Texte à lire:
Il y a environ cinq ans, des scientifiques ont découvert dans le bassin du Congo une immense étendue de tourbières bien plus vaste que prévu. Au total, 30 milliards de tonnes de carbone furent cartographiées, confirmant le rôle de premier plan joué par la région dans l’atténuation du changement climatique. La tourbe recouvre un peu plus de 4 pour cent de la surface boisée du bassin et s’étire sur la République du Congo et la République démocratique du Congo. Pour mieux saisir l’ordre de grandeur, elle séquestre l’équivalent du carbone aérien contenu dans les arbres des 96 pour cent restants.
Cette révélation prodigieuse a à la fois surpris et déstabilisé au sein et à l’extérieur de la communauté scientifique, selon Denis Sonwa. Pour D. Sonwa, expert scientifique senior au Centre de recherche forestière internationale et au Centre International pour la Recherche en Agroforesterie (CIFOR-ICRAF), et membre de l’équipe du programme SWAMP (programme d’adaptation et d’atténuation durables des zones humides) pour lequel il dirige des activités en Afrique centrale, cette découverte était l’occasion de mettre en application 20 années d’expérience et de connaissances cumulées sur les tourbières, dans un effort pour préserver ces écosystèmes intacts.
Dans le cadre du SWAMP (programme financé par USAID, l’agence américaine pour le développement international), les scientifiques du CIFOR-ICRAF collaborent avec le Service Forestier des États-Unis (USFS) et d’autres parties prenantes afin d’aider les décideurs politiques à gérer les zones tropicales humides et ainsi favoriser des stratégies d’adaptation et d’atténuation face au changement climatique.

Données enregistrées:
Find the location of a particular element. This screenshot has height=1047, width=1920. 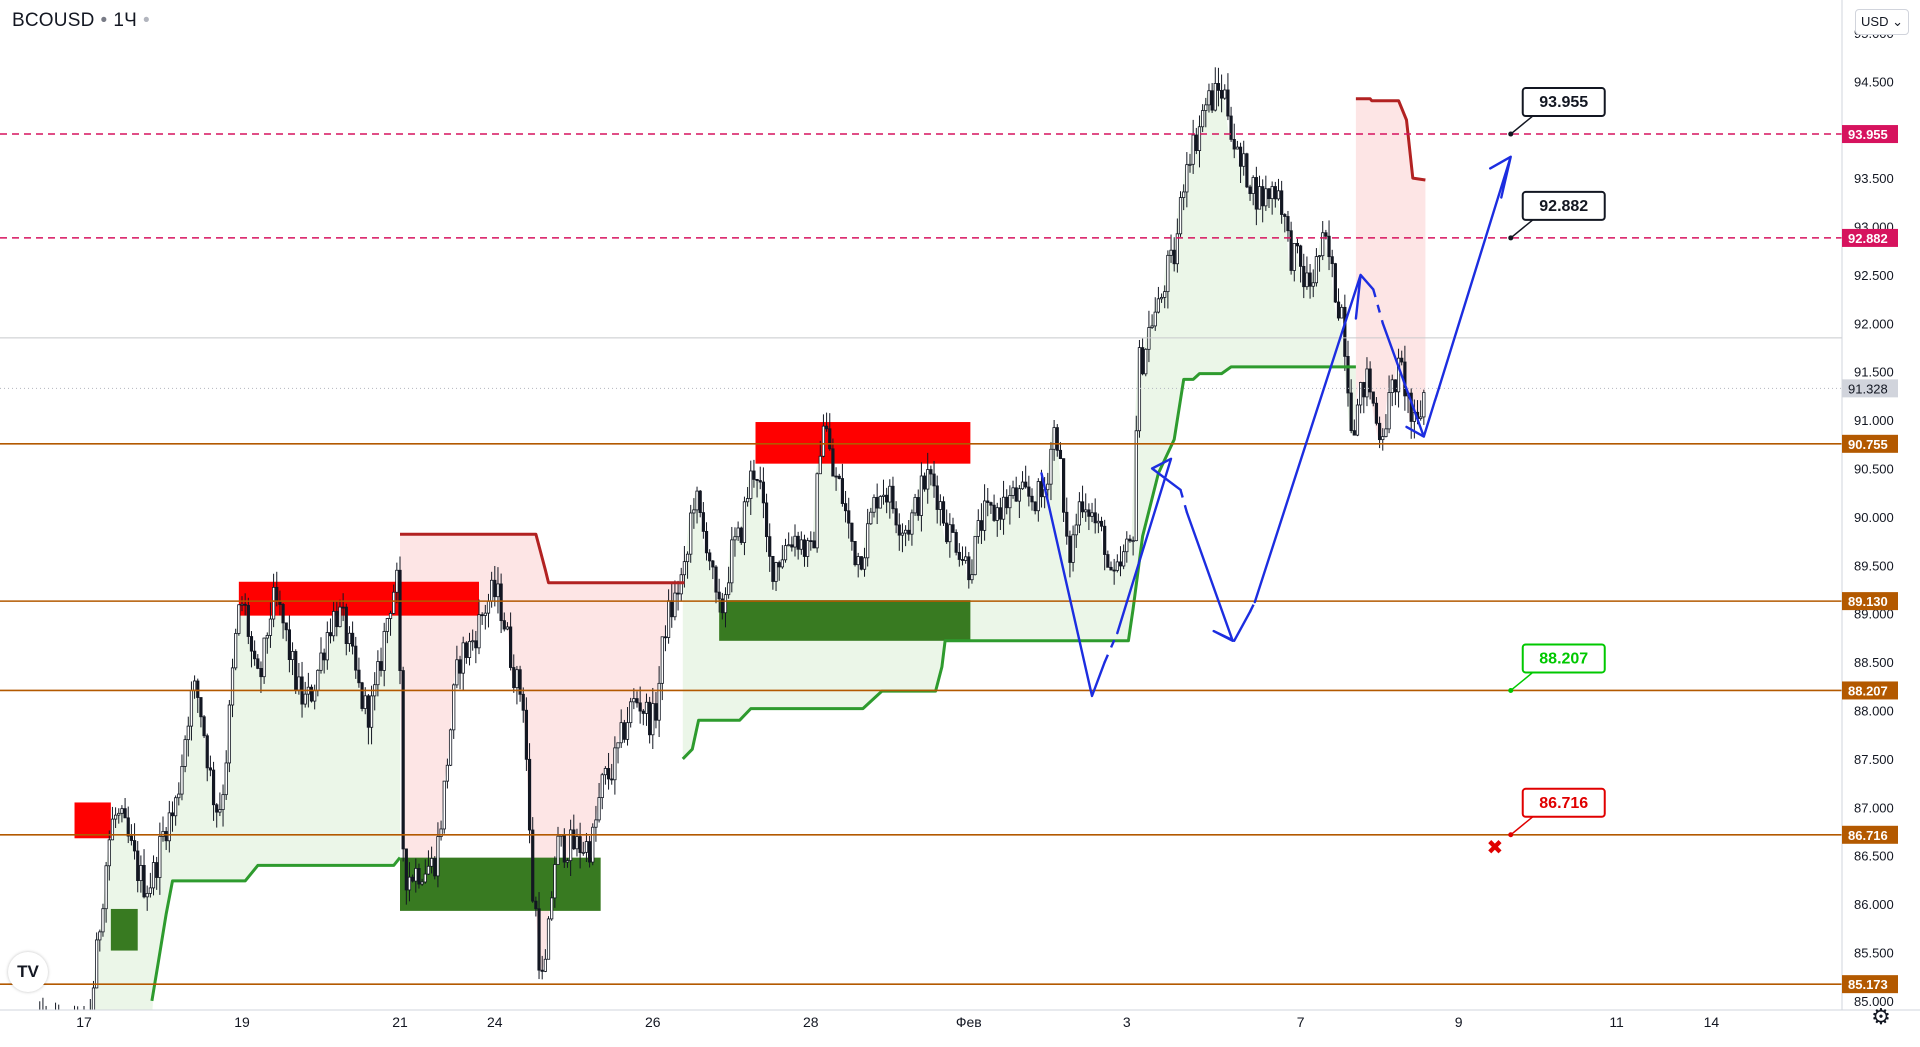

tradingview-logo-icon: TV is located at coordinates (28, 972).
==
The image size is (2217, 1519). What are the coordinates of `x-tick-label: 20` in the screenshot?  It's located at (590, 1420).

Consigne A: Dans le texte sur les tourbières du Congo, reformulez sous forme de liste le paragraphe qui commence par « Il y a environ cinq ans », en conservant ses faits principaux.
Consigne B: Écrivez la suite du texte sur les tourbières du Congo, à partir de sa dernière phrase.
Les lignes ne jouent ici aucun rôle.

Réponse A:
- Il y a environ cinq ans, des scientifiques ont découvert dans le bassin du Congo une étendue de tourbières bien plus vaste que prévu.
- Ils ont cartographié 30 milliards de tonnes de carbone, ce qui confirme le rôle de premier plan de la région dans l'atténuation du changement climatique.
- La tourbe couvre un peu plus de 4 % de la surface boisée du bassin, en République du Congo et en République démocratique du Congo.
- Elle séquestre l'équivalent du carbone aérien contenu dans les arbres des 96 % restants.

Réponse B:
Une fois le stock de carbone des tourbières du bassin du Congo cartographié et évalué, l’équipe du SWAMP s’est empressée d’organiser des activités de mobilisation et de sensibilisation.
Les scientifiques et les décideurs politiques ont également élaboré une initiative Sud-Sud pour le partage d’informations sur les bonnes pratiques de gestion des tourbières. Le centre international des tourbières tropicales (ITPC), qui rassemble l’Indonésie, la République démocratique du Congo (RDC), la République du Congo et plus récemment le Pérou, a été créé pour faciliter les échanges d’informations sur les efforts de protection des écosystèmes à forte teneur en carbone, considérés comme vitaux pour endiguer le réchauffement climatique.
Il a été mis en place en 2018 dans le cadre de l’Initiative mondiale pour les tourbières et coordonné par les partenaires associés, le CIFOR-ICRAF, le Programme des Nations unies pour l’environnement et l’Organisation des Nations unies pour l’alimentation et l’agriculture.
« J’apprécie de voir que les écosystèmes naturels sont correctement gérés, et ces écosystèmes en particulier, qui sont d’une importance vitale dans l’amélioration de la situation climatique mondiale de notre civilisation. Ce sujet me passionne profondément », commentait D. Sonwa lors d’une discussion sur ses travaux. « Une arène de discussion entre scientifiques et décideurs politiques a été mise en place au sein de l’ITPC où la recherche et la politique trouvent un terrain d’entente idéal. »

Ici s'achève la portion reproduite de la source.